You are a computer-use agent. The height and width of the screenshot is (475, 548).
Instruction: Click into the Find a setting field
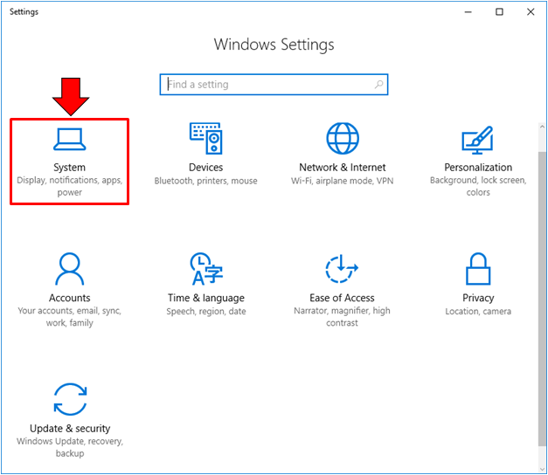(262, 85)
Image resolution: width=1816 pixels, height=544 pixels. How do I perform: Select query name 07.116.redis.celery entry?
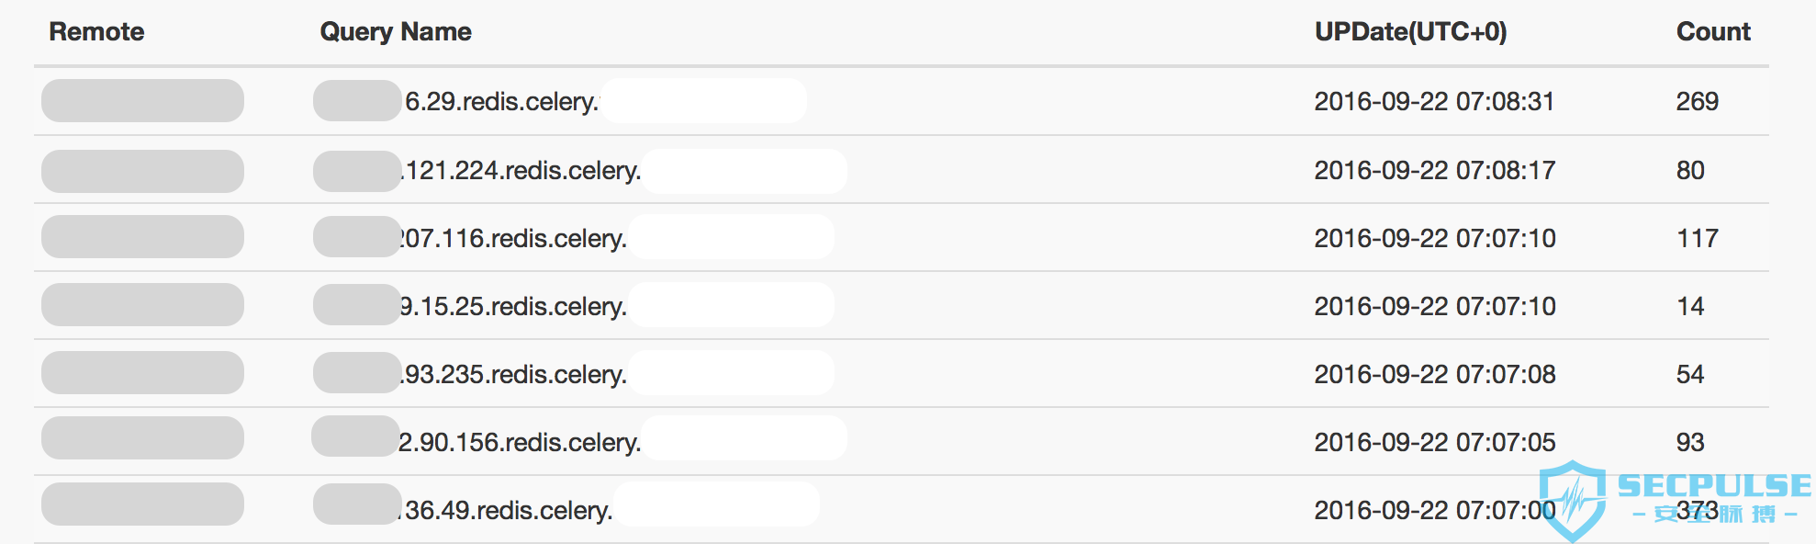[513, 238]
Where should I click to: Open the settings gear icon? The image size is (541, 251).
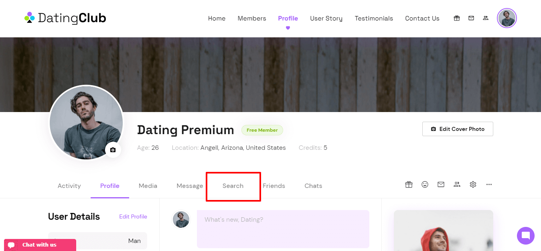473,184

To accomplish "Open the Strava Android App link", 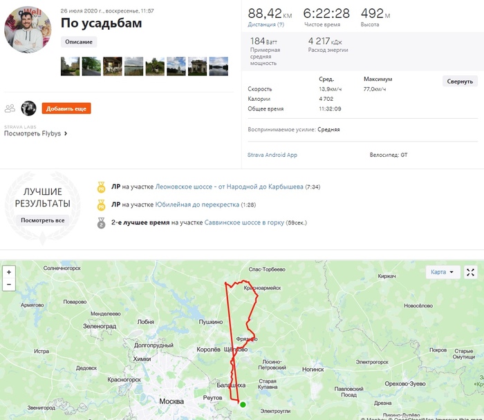I will click(272, 155).

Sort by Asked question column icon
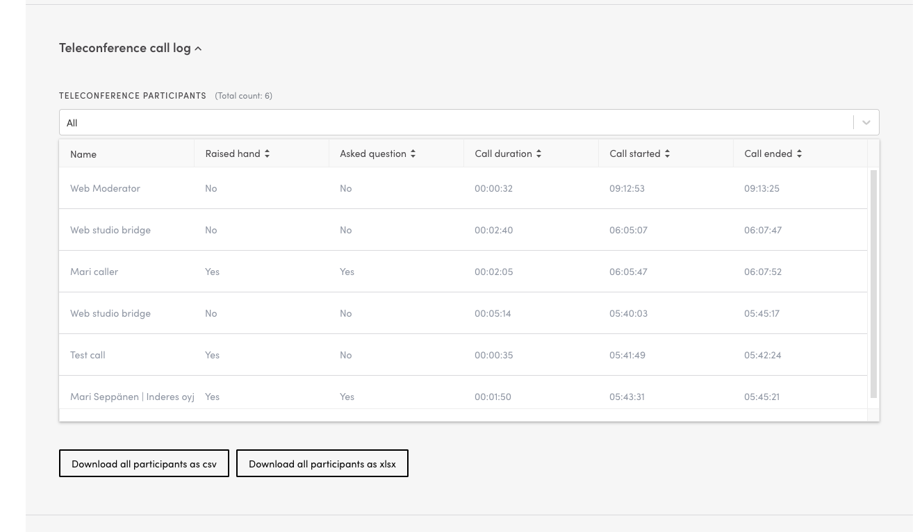tap(413, 153)
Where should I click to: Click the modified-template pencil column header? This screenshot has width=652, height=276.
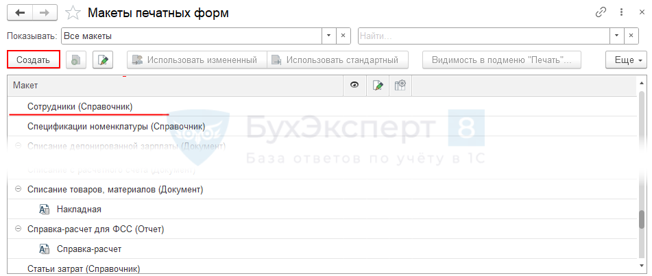[378, 85]
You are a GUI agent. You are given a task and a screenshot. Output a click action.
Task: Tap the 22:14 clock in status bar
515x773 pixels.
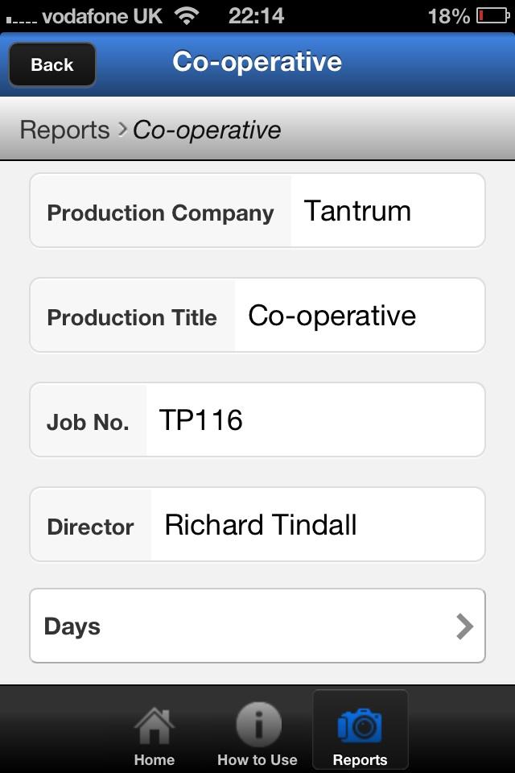(256, 16)
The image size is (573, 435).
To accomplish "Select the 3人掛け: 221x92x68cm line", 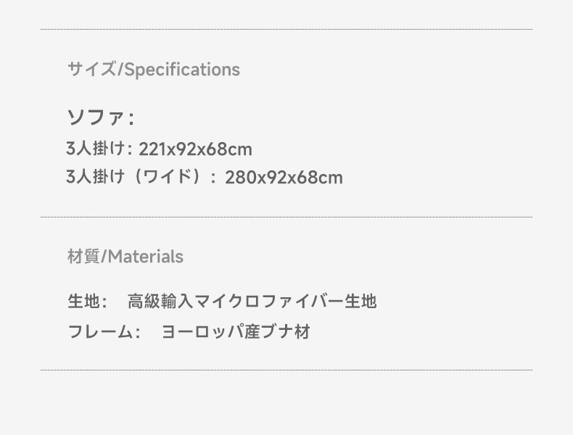I will point(160,149).
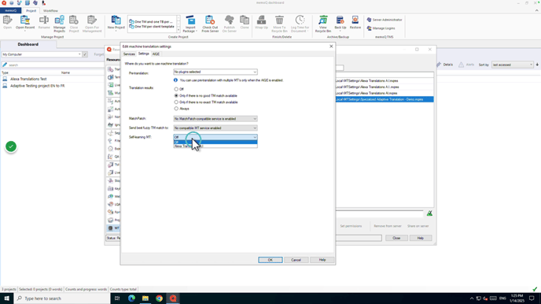Switch to the AIQE tab
The height and width of the screenshot is (304, 541).
(x=156, y=54)
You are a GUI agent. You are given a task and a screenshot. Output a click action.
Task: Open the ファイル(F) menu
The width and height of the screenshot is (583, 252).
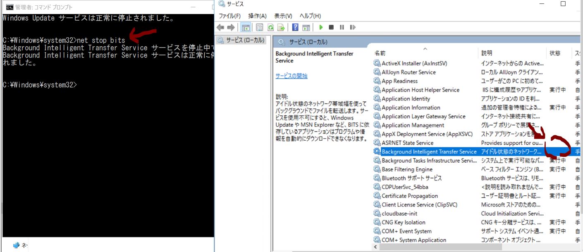[229, 16]
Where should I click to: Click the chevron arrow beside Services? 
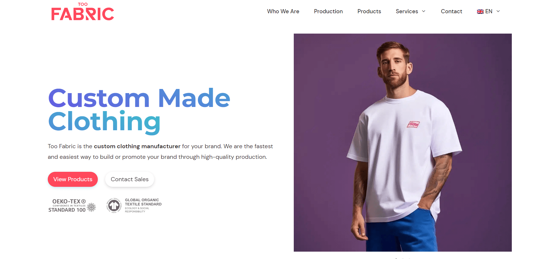pos(424,11)
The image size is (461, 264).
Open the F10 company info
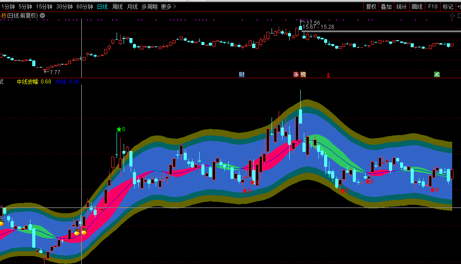pyautogui.click(x=433, y=7)
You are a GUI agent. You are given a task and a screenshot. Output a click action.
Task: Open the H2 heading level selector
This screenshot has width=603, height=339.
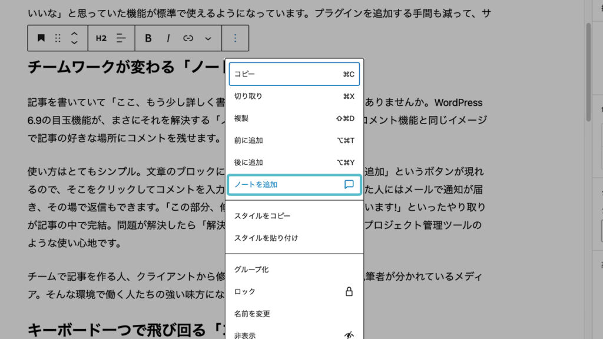click(101, 38)
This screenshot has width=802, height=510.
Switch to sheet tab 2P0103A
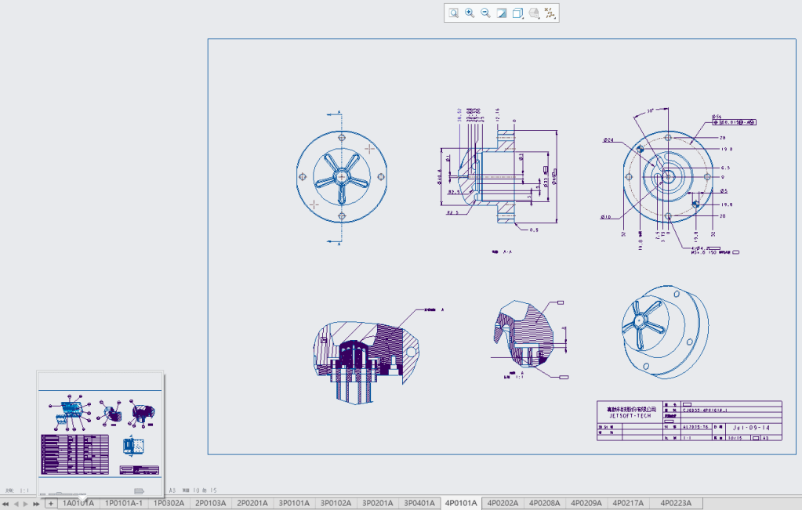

## YOUR TASK
None of the pictures belong in the copy. Write out exactly the lines from the line that holds "The width and" through the last line of the listing above, both ends included.

## SOLUTION TO THE PROBLEM
The width and height of the screenshot is (583, 252).
[229, 16]
Where should I click to: Click the chevron arrow beside Services? 
pos(424,11)
The image size is (461, 264).
Open the F10 company info
pyautogui.click(x=433, y=7)
You are a GUI agent. You are given a task and a screenshot. Output a click action.
Task: Open the H2 heading level selector
This screenshot has width=603, height=339.
click(101, 38)
This screenshot has width=802, height=510.
Switch to sheet tab 2P0103A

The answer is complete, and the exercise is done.